AbstractIn the Turkish sector of the Afro-Eurasian collision zone, continuing northward motion of the Arabian promontory is extruding the Anatolian region to the west. Although the East Anatolian Fault Zone (EAFZ) is recognized as the southern boundary of this tectonic escape, distributed deformation is occurring across a broad zone extending for at least 300 km to the northwest, which includes a number of major dextral and sinistral fault lineaments. The longest of these lineaments is the Ecemiş Fault Zone, although the long-term significance of deformation, and specifically strike-slip, across this zone is disputed. This zone is also the locus of major volcanic activity in the Kayseri region. The present paper reports a palaeomagnetic study of young (1–2 Ma) lava flows which has aimed to identify recent block rotations resulting from regional deformation in this region.

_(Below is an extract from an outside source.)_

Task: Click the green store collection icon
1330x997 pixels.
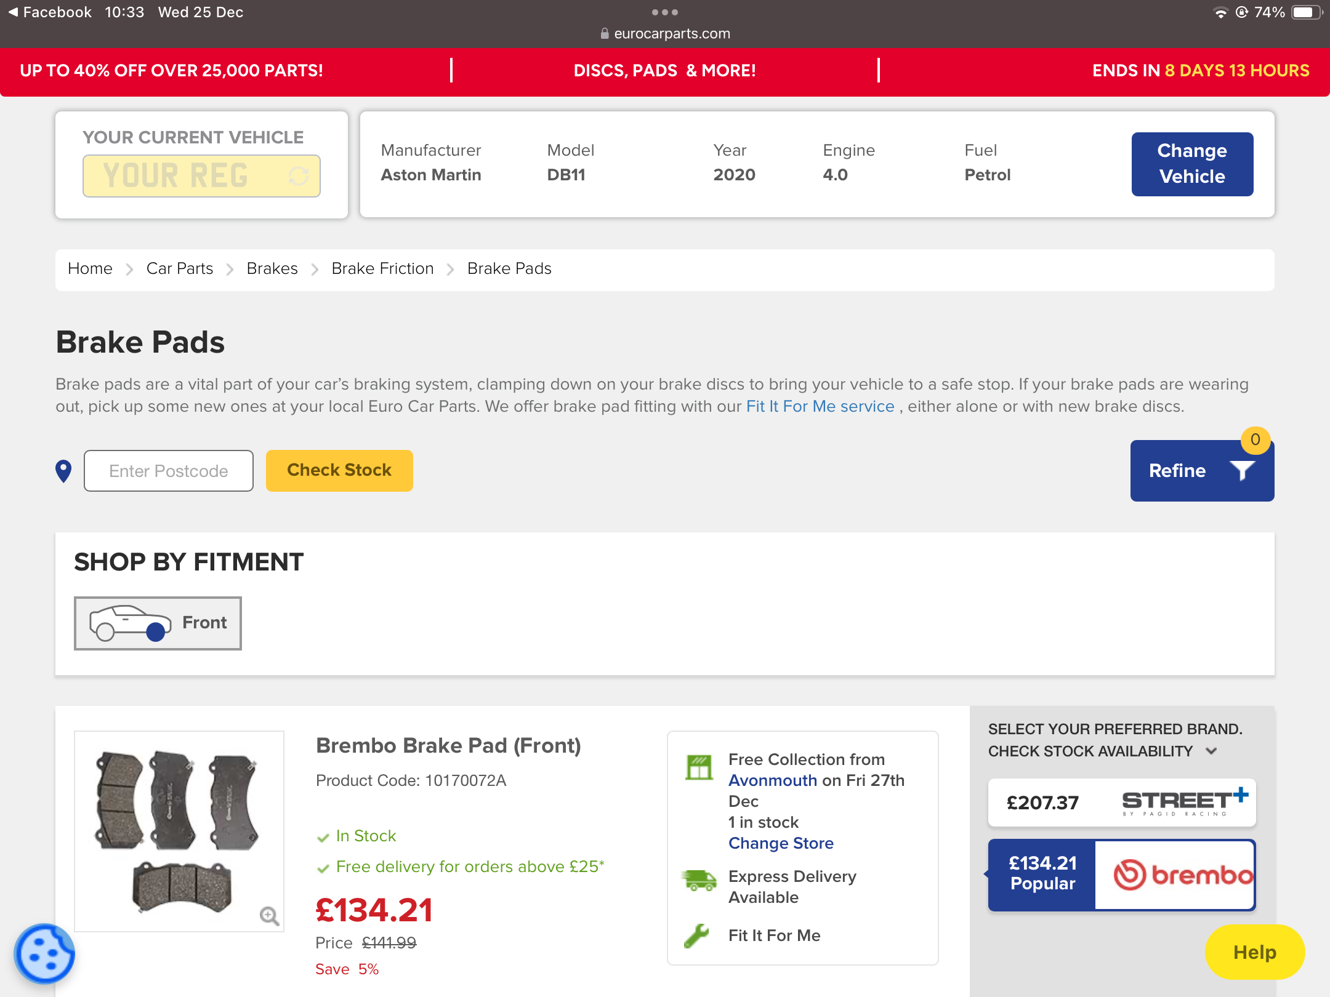Action: pyautogui.click(x=699, y=767)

Rock magnetism shows the lavas to be dominated by low-Ti magnetite assemblages of primary cooling related origin. Although grain properties are predominantly multidomain, significant fractions of single domains are always present and responsible for a stable thermoremanence of normal and reversed polarity. Whilst group mean directions show that the blocks in this sector of Anatolia show the typical counterclockwise rotation resulting from tectonic escape, in this case by c. 10° during the last 1 Ma, larger differential rotations in both senses are identified across the Sultansazhği Depression. Comparable differential rotations recorded by the 2.8 ± 0.2 Ma Incesu Ignimbrite have resulted from the pull-apart in this sector of the Ecemiş Zone which has accommodated emplacement of the Erciyes volcanic centre since the termination of ignimbrite activity. Within the wedge-shaped terrane confined between the EAFZ in the south and the North Anatolian Fault Zone in the north, the degree of counterclockwise rotation during tectonic escape within the last 2–3 Ma has diminished from c. 25° in the east to c. 10° towards the southwest. This corresponds to a transition from highly strained to a less-strained lithosphere as the width of the semi-plastic Anatolian terranes confined between the Arabian-Eurasian pincer broadens out to the west.